Crawford told investigators that she had seen Hughes engage in inappropriate workplace behavior at various times. Hughes grabbed his crotch, asked to see Crawford’s breasts, and even forcibly pulled Crawford’s head to his crotch. Crawford had not previously filed a complaint against Hughes and merely told investigators of these events when asked during the course of the investigation.
The investigation of Hughes’s conduct resulted in no disciplinary action. Upon the investigation’s conclusion, however, Crawford and other female employees who had testified to Hughes’s conduct were fired.
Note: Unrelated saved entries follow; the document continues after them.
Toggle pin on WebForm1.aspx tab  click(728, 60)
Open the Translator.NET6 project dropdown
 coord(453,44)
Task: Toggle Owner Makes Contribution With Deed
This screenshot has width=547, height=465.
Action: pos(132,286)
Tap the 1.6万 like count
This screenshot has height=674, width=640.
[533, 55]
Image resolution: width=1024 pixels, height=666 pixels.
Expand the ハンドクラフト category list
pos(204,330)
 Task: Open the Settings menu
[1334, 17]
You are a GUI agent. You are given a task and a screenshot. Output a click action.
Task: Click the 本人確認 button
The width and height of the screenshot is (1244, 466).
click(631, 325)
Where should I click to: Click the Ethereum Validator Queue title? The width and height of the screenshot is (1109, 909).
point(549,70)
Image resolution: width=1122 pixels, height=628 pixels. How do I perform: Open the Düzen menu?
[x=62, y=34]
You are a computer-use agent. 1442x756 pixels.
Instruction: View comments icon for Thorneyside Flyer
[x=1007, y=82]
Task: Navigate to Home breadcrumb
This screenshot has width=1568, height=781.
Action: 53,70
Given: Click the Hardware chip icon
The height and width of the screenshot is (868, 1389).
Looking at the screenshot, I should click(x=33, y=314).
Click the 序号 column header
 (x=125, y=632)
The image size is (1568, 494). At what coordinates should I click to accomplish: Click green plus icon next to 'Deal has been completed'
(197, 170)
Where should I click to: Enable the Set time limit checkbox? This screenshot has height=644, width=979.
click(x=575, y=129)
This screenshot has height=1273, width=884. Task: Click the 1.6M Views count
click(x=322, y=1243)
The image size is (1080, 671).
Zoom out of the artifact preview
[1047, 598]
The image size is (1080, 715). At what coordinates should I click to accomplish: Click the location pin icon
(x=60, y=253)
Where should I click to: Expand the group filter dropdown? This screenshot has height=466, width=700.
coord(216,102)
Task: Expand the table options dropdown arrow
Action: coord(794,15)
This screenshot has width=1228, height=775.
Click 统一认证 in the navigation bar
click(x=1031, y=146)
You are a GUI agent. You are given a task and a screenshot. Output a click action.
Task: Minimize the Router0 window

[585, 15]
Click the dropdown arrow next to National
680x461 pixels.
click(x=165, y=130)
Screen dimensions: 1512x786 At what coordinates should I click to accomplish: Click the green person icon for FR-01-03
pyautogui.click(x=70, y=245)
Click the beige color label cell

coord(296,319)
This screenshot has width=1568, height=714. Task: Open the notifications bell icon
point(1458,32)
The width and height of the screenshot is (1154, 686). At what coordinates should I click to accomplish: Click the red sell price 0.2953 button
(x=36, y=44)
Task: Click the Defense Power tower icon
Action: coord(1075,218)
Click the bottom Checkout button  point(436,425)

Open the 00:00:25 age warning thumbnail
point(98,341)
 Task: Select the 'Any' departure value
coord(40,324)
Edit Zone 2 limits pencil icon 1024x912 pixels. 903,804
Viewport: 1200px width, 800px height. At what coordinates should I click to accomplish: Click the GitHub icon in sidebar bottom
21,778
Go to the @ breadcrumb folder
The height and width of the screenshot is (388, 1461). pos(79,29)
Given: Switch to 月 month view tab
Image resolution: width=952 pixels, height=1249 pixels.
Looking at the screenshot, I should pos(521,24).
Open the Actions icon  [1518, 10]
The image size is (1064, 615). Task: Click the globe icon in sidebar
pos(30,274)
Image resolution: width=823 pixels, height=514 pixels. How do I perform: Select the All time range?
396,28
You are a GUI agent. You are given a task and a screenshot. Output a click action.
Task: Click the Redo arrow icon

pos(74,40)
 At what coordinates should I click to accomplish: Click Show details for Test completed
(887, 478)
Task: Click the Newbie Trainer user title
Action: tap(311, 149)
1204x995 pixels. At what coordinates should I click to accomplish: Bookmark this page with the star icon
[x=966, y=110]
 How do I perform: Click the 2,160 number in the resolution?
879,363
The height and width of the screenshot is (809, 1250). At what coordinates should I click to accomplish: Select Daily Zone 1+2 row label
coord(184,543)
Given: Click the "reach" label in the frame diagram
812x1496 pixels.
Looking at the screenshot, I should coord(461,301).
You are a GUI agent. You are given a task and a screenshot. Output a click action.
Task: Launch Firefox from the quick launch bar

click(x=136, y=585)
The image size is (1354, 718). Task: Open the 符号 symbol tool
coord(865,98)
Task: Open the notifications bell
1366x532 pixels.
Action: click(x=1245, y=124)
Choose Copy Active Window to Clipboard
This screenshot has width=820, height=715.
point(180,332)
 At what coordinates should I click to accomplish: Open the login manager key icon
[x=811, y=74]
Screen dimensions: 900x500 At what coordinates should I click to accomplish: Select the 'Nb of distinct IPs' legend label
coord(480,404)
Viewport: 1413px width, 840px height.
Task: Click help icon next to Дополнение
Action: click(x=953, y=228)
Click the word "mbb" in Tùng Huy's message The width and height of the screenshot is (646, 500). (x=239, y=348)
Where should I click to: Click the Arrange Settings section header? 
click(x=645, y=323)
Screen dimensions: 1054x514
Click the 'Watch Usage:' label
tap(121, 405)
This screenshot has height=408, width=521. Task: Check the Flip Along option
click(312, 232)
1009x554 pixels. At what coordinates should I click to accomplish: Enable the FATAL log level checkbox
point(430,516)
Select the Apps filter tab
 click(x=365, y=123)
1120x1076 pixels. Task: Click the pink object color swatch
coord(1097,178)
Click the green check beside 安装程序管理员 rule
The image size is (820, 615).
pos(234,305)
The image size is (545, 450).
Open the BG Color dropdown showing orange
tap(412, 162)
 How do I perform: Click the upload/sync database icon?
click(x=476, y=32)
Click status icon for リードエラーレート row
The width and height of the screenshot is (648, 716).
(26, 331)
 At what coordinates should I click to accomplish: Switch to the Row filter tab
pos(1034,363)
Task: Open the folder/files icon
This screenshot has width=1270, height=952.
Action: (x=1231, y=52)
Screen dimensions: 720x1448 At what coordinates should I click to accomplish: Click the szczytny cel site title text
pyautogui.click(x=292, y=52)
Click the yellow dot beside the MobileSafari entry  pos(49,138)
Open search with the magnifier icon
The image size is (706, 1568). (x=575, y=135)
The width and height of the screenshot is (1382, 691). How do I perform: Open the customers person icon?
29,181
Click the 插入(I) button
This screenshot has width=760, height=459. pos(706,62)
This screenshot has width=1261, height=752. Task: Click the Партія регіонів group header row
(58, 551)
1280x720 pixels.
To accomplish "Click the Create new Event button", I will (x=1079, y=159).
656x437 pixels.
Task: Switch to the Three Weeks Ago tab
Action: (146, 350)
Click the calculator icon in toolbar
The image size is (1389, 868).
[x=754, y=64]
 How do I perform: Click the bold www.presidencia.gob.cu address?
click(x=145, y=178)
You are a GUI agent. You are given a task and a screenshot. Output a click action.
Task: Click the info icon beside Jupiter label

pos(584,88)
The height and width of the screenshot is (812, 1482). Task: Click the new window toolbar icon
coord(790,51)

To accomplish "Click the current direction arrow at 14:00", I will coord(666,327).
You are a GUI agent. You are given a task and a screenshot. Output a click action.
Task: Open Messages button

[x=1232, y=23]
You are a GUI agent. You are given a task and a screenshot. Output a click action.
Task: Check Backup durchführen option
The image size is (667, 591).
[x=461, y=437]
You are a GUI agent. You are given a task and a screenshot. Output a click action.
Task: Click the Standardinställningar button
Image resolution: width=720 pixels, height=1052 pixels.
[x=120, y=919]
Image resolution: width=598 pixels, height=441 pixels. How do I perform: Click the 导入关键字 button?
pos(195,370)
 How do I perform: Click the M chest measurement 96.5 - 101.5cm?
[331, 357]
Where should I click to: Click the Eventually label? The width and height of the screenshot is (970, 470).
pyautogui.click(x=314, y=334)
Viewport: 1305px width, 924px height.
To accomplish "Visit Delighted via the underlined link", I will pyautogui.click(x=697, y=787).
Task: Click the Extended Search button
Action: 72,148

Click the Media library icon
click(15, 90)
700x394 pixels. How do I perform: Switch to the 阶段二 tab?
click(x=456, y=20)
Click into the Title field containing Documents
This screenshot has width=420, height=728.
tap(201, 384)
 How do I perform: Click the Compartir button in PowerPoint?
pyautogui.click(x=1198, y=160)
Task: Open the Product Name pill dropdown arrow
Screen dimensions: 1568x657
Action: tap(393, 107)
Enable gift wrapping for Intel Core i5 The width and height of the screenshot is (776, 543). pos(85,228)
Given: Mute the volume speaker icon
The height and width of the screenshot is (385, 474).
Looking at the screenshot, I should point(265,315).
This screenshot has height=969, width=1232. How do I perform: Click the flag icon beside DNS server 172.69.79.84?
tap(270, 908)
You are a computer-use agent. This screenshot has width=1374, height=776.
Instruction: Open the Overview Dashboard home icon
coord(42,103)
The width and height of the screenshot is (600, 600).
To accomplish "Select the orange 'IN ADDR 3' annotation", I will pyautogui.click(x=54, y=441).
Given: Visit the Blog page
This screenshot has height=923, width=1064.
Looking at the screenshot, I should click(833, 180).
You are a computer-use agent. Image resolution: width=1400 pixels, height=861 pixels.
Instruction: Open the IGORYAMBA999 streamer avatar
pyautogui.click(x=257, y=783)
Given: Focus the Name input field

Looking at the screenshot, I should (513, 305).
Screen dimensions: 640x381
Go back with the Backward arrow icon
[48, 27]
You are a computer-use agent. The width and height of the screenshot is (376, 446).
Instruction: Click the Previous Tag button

Title VII forbids employers from retaliating against workers for voicing opposition to sexual harassment practices or for participating in any investigation conducted under the same statute.
The U.S. Court of Appeals for the 6th Circuit held that, assuming Crawford’s allegations were true, Metro had not violated Title VII’s anti-retaliation provision. In doing so, the court said that the anti-retaliation clause only protects those who actively resist workplace discrimination — those who make an official complaint, either to their employer or to the government. Protection does not extend to employees who merely participate in an in-house investigation. The court further held that the participation clause of Title VII’s anti-retaliation provision applies only to statements made during proceedings held after official charges were filed with the EEOC.
Crawford appealed that decision to the U.S. Supreme Court, which heard the case this fall. AAUW joined an amicus brief written by the National Women’s Law Center in Support of Vicky Crawford, which was then filed with the court. A transcript of the oral argument from October 8, 2008, is available, and a decision will be issued in 2009.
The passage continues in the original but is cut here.